Dataset records:
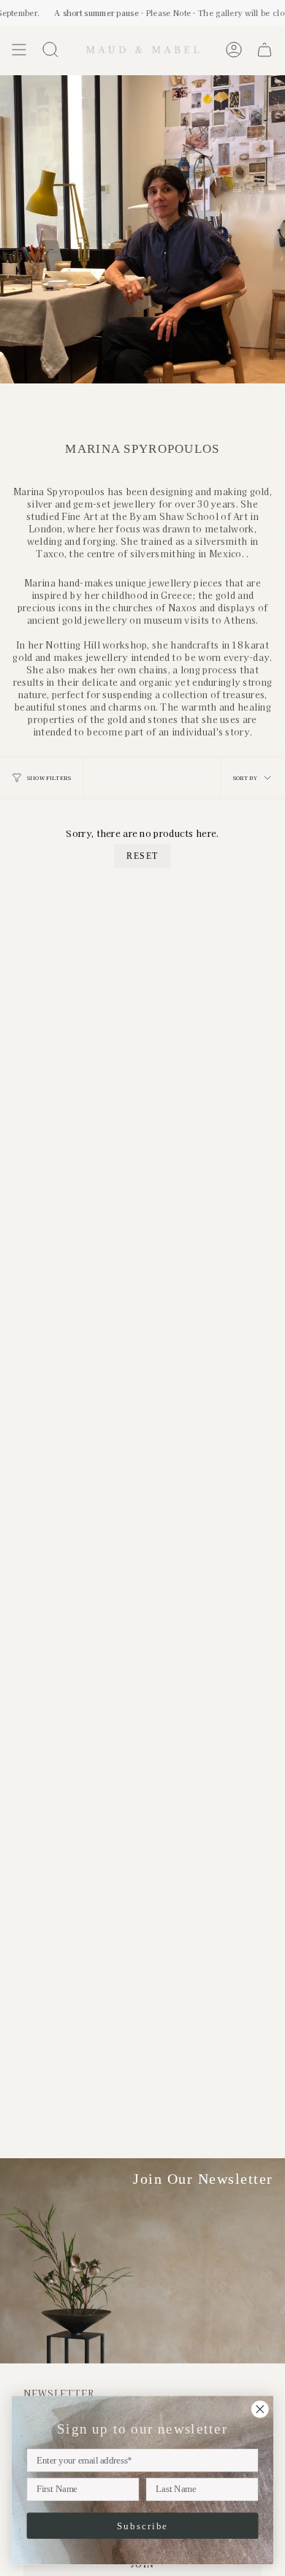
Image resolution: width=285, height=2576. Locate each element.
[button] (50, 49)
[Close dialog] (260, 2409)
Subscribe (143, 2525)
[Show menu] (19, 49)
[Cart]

Task objective: Output all of the data exactly. Skip the pictures.

Your response:
Image resolution: width=285, height=2576. Locate each element.
[button] (50, 49)
[Close dialog] (260, 2409)
Subscribe (143, 2525)
[Show menu] (19, 49)
[Cart]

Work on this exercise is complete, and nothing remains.